In third-quarter earnings reports, explorers including Pioneer Natural Resources Co., EOG Resources Inc. and Anadarko Petroleum Corp. said they’re on the cusp of shrinking or even eliminating the gap between operating expenses and the cash they take in. That would mark a turning point for an industry that’s piled up losses and lived on borrowed money for years, as drillers plowed resources into developing new oil plays across the U.S.
The International Energy Agency acknowledged the U.S. boom’s resilience on Tuesday, predicting shale will be dominant in global markets for at least the next decade. If earnings forecasts are right, that dominance will come with a helping of fiscal discipline.

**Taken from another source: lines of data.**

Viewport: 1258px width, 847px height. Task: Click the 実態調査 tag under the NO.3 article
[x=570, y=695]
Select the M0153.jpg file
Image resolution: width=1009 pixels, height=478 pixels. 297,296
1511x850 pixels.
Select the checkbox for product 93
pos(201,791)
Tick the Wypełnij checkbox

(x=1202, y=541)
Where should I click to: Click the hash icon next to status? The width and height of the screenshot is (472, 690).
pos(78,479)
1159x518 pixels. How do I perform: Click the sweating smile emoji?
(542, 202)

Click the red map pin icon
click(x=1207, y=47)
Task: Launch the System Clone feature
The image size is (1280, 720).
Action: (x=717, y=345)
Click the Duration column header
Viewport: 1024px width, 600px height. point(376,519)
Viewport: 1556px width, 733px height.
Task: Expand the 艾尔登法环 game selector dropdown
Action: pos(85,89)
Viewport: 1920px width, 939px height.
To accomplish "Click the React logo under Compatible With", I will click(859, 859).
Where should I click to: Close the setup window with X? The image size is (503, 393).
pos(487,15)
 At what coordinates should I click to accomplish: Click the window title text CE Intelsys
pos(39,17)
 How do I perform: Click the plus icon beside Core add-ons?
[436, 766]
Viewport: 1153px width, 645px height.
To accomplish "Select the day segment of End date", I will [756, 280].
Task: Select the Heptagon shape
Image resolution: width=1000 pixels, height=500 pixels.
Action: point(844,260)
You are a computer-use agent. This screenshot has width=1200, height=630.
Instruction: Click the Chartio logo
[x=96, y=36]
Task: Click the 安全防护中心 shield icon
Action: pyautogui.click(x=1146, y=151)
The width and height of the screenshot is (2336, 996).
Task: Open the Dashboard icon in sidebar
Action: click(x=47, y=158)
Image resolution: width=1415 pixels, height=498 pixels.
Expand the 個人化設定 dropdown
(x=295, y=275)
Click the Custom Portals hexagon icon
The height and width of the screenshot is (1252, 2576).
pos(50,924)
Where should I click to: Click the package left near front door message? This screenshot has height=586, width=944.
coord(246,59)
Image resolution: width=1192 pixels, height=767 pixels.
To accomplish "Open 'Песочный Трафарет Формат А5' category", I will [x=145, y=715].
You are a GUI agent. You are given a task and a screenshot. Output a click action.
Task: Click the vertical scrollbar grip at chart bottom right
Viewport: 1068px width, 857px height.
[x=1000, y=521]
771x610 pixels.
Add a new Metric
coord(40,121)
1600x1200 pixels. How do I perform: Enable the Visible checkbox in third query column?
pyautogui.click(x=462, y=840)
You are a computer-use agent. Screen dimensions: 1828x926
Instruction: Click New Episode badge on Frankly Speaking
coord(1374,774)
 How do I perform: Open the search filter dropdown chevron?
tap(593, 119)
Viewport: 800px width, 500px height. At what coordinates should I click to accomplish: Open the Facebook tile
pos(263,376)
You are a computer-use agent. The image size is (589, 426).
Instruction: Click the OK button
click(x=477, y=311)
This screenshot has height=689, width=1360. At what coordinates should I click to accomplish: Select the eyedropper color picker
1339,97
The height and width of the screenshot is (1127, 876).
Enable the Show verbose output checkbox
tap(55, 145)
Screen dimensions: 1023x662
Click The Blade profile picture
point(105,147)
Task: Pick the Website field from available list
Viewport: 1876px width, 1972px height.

Companies promised to heed investor calls for a hardened focus on dividends, buybacks and boosting stock prices.
To hear shale executives talk this earnings season “was to hear actors auditioning for the same part, reading the same lines from the same script,” said Dan McSpirit, a BMO Capital Markets Corp. analyst. “The story was about capital discipline or growth within cash flow or some variation of it.”
Among the biggest shale-focused producers, free cash flow – the money left after subtracting operating costs – are expected to rise in the coming quarters, according to analyst estimates tracked by Bloomberg.
The new “balanced operating model is in contrast to the industry’s historical behavior of chasing top line growth at the ultimate expense of shareholders,” Dave Hager, CEO at Oklahoma City-based Devon Energy, told analysts on Nov. 1. “We are absolutely committed to doing business differently.”